Artificial Intelligence

  • $50M for artificial intelligence systems and applications development for CYBERCOM
  • $30M for DARPA to apply artificial intelligence and autonomy technologies for cybersecurity and cyberspace operations challenges
  • $75M for DARPA to execute the recommendations of the National Security Commission on Artificial Intelligence

Big Data

  • $17.8M for the Air Force Big Data Platform program

Information Warfare and Intelligence, Surveillance, and Reconnaissance (ISR), etc.

  • $245M for Joint All-Domain Command and Control (JADC2), including establishment of a Joint Force Headquarters in U.S. Indo-Pacific Command, effects chain and mission-based command and control experimentation, novel kill chain development, and acceleration and integration of the Family of Integrated Targeting Cells.
  • $20M for the DARPA Constellation initiative
  • $19.9M for U.S. Southern Command (SOUTHCOM) intelligence, surveillance, and reconnaissance
  • $29.8M for U.S. Northern Command (NORTHCOM) and North American Aerospace Defense Command (NORAD) for information dominance enabling capability
  • $20M for DARPA’s Counter-C5ISRT initiative
  • $85M to develop, test, and prototype advanced technology for jamming protection, electronic warfare and signature measurement
  • The bill also authorizes $219.4M for AFRICOM’s intelligence, surveillance, and reconnaissance (ISR) and associated production, exploitation, and dissemination support

Other technologies

  • $200M for 5G technology development, experimentation, and transition support, including open radio access network (O-RAN) efforts
  • $20M for DARPA’s utility-scale quantum computing activities
  • $50M for low-cost attritable aircraft technology
  • $70M for national network for microelectronics research and development activities

Non-funded Directives


  • Creates a new Assistant Secretaries of Defense for Cyber Policy position
  • Requires development of a strategy for converged cyber and electronic warfare conducted by military and intelligence assets
  • Requires a five-year roadmap and implementation plan for rapidly adopting artificial intelligence applications to the warfighter cyber missions
  • Directs alignment of DoD's cybersecurity cooperation enterprise and operational partnerships with defense strategies and guidance
  • Requires development of a policy and plan on the evaluation of the cybersecurity of commercial cloud service providers
  • Directs a biennial, unclassified report through the 2032 election cycle on CYBERCOM's efforts to ensure election security and counter election threats
  • Establishes the DoD Cyber and Digital Service Academy as a scholarship-for-service program partnered with universities and colleges in the United States, with a DoD service requirement for participants
  • Encourages the Department to leverage its authorities to pay special and incentive pays to recruit and retain cyber personnel with critical skills
  • In addition, there are several provisions which directs DoD to evaluate and plan for sustaining their cyberspace operations forces, Cyber Mission Forces, etc.
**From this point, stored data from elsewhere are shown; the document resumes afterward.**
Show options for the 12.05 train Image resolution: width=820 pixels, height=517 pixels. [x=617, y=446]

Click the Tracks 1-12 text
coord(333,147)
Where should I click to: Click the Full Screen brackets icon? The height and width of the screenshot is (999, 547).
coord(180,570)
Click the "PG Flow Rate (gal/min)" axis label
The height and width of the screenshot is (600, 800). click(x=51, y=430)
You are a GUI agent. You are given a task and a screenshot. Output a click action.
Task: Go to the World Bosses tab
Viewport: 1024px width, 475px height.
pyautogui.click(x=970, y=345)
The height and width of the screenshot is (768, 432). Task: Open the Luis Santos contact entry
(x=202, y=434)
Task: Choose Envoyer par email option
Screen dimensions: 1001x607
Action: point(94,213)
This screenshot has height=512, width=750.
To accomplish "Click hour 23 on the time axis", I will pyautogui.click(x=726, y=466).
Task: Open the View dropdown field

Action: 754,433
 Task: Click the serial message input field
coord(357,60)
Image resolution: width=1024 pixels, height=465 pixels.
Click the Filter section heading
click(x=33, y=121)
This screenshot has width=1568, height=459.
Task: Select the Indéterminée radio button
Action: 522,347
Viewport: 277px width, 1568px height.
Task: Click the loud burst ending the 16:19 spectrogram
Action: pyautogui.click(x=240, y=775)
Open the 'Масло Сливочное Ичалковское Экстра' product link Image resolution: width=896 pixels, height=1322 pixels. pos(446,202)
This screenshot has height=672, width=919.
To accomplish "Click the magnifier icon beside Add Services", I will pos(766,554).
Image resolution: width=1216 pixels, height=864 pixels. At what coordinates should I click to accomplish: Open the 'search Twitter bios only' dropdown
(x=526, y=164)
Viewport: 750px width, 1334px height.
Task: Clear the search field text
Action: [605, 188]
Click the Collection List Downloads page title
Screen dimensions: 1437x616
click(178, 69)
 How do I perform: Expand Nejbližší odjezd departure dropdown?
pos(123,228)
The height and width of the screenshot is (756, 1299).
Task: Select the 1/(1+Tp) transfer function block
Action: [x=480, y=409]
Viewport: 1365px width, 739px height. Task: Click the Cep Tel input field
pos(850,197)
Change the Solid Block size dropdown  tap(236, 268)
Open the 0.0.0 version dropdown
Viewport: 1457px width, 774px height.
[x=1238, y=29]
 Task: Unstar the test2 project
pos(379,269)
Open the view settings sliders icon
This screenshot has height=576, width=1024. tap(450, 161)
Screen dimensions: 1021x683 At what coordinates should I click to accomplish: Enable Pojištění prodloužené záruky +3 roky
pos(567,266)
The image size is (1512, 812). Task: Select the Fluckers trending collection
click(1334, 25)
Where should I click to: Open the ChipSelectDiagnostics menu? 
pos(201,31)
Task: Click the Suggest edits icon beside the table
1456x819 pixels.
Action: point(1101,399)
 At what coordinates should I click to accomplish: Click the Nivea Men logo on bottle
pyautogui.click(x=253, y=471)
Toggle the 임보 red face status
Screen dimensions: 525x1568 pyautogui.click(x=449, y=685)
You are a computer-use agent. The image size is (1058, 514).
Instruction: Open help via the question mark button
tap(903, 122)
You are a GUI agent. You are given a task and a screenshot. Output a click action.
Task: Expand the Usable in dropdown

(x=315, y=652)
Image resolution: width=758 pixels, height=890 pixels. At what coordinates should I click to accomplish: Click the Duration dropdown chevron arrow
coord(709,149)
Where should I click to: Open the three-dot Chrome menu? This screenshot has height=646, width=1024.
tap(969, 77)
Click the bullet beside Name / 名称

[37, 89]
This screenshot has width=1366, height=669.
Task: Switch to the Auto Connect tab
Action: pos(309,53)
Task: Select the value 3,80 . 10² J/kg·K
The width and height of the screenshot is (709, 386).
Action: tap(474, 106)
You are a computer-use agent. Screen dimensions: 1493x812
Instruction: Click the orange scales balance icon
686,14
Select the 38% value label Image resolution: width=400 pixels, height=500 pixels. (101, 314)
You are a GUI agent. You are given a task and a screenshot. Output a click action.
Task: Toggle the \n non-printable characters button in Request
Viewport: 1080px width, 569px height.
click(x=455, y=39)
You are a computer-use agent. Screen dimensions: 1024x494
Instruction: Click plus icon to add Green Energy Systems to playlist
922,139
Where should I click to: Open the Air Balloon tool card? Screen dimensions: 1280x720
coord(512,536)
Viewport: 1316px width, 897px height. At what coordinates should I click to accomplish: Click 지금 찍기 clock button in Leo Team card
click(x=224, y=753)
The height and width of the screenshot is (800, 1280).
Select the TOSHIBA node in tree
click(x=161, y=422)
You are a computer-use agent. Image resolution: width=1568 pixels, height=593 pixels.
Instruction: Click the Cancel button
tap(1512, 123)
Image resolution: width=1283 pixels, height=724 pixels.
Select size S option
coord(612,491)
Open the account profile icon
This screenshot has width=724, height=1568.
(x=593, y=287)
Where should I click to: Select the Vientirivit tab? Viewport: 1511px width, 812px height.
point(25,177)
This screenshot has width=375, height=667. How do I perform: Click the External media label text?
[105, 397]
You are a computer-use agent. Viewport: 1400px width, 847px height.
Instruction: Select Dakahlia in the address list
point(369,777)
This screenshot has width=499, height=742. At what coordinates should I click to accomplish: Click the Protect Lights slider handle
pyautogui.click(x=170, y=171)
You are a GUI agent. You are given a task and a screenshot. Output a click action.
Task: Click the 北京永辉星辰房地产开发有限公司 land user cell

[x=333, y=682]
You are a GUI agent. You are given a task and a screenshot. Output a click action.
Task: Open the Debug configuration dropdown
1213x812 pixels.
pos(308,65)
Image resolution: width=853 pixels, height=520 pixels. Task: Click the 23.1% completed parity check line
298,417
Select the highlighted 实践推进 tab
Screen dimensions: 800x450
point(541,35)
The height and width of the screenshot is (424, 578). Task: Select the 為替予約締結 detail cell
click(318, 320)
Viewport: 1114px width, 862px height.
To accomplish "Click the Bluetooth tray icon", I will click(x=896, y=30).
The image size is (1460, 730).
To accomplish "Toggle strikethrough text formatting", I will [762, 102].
Acquisition Reform, Supply Chain, etc.

  • Requires the DoD to institute an acquisition reporting system to replace the Selected Acquisition Reports.
  • Consolidates and harmonizes legislation related to rapid acquisition and urgent operational needs
  • Requires the creation of a small business integration working group to improve coordination of the Department's small business efforts
  • Requires the DoD to track the sourcing of contractor-provided rare earth elements and critical materials with certain national security waivers and periodic reviews of the Department's tracking by the U.S. Comptroller General

Time will tell whether these and other provisions will survive the negotiation and amendment process to make it into the final bill, which over the last decade or more has not usually passed Congress until well after the beginning of the new fiscal year. Progress on the House version of the FY 2023 NDAA may be monitored under H.R. 7900. The Senate has yet to post their bill as of this publication.